Un membre de l'équipe de sécurité du collectif Némésis se trouve actuellement dans un état critique suite à une attaque perpétrée par des militants antifascistes, potentiellement liés à la Jeune Garde, un groupuscule dissous en 2025.
Ce jeudi, lors d'une mobilisation contre la présence de l'eurodéputée LFI Rima Hassan à Sciences Po Lyon, un jeune homme a été violemment agressé. D'après le collectif Némésis, l'attaque est survenue en marge de cette action, et l'individu, chargé de sécuriser l'événement, a reçu des coups très violents.
Sur leurs réseaux sociaux, le collectif a partagé une déclaration bouleversante : « Hier, un des garçons venu assurer la sécurité de nos militantes a été attaqué par des membres de la Jeune Garde. Le déchaînement de violence était tel qu'il est actuellement entre la vie et la mort ».
Selon un témoin, une trentaine de jeunes se seraient affrontés, certains masqués, dans une ambiance tumultueuse. Quentin, 20 ans, aurait été agressé quelques instants après qu'une militante ait été projetée au sol avec des cris de « fascistes, c'est vous les terroristes ».
Des liens inquiétants avec la politique
Le média Frontières a rapporté que Jacques-Élie Favrot, un collaborateur parlementaire du député insoumis Raphaël Arnault, pourrait faire partie des agresseurs. Ce dernier a été impliqué dans le mouvement de la Jeune Garde parfois qualifié d'extrême gauche.
Durant une récente réunion, des figures politiques, dont Jean-Luc Mélenchon, ont été vues soutenir le collectif « Éteignons la flamme », qui inclut d'anciens membres de la Jeune Garde avec l'objectif de contrer le Rassemblement national. Toutefois, ce groupe a été récemment associé à des actes de violence et d'intimidation dans plusieurs villes françaises.

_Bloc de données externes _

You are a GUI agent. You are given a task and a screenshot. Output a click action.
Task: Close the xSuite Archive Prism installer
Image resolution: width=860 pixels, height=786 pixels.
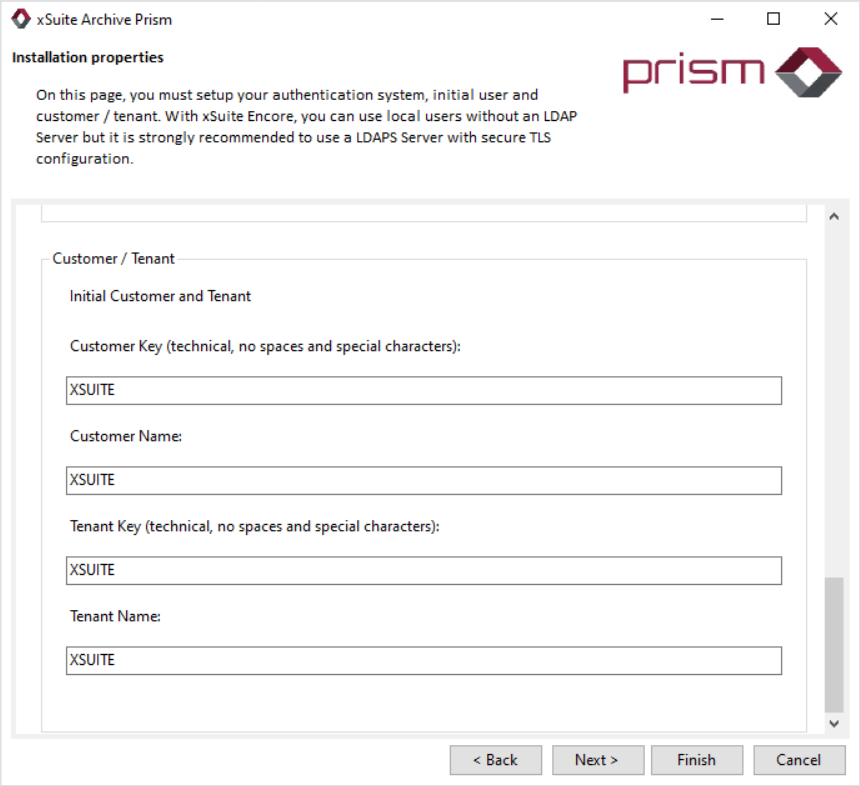click(x=830, y=19)
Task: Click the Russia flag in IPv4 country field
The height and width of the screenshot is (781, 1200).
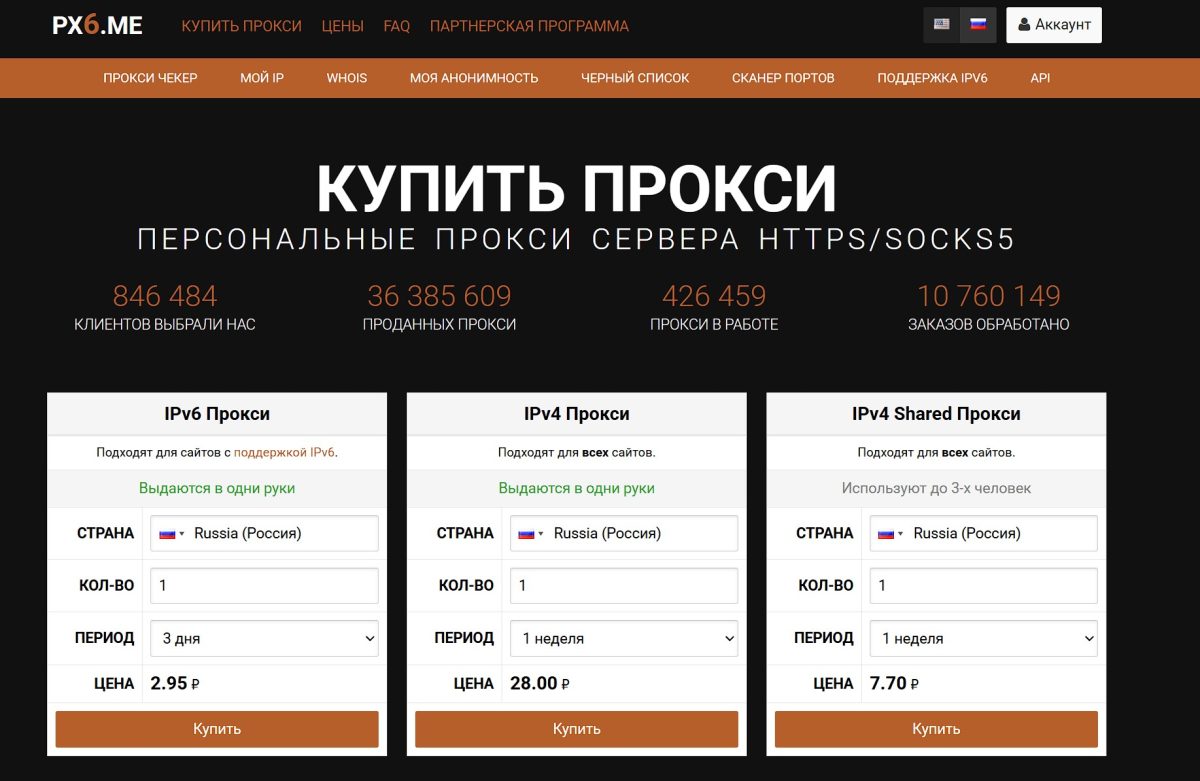Action: [x=527, y=534]
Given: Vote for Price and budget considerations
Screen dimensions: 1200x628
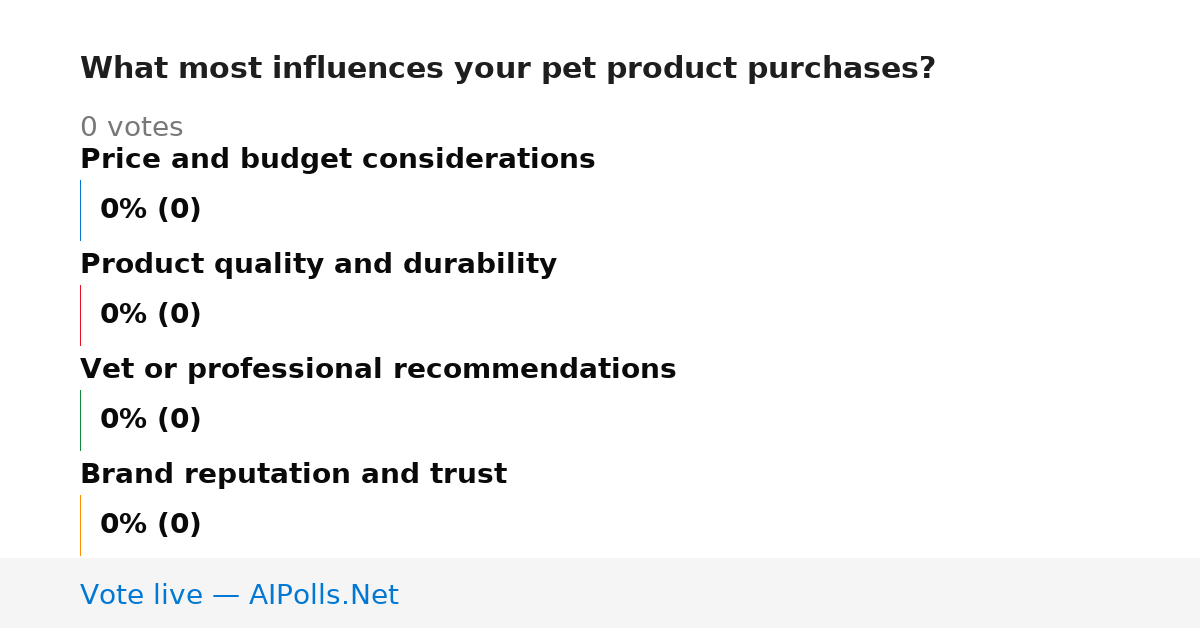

Mathilde Androuët, eurodéputée du RN, a dénoncé la violence en déclarant : « Dans un pays qui se veut civilisé, le lynchage ou la mort n'ont pas leur place en politique. » De son côté, le député Matthias Renault a exprimé son soutien à Quentin sur les médias sociaux, soulignant le climat de violence politique encouragé par certaines fractions de la gauche.
Ces événements tragiques soulèvent des questions pressantes sur l'escalade de la violence dans le débat politique actuel en France et sur la nécessité d'une réponse claire des autorités pour garantir la sécurité de tous les citoyens.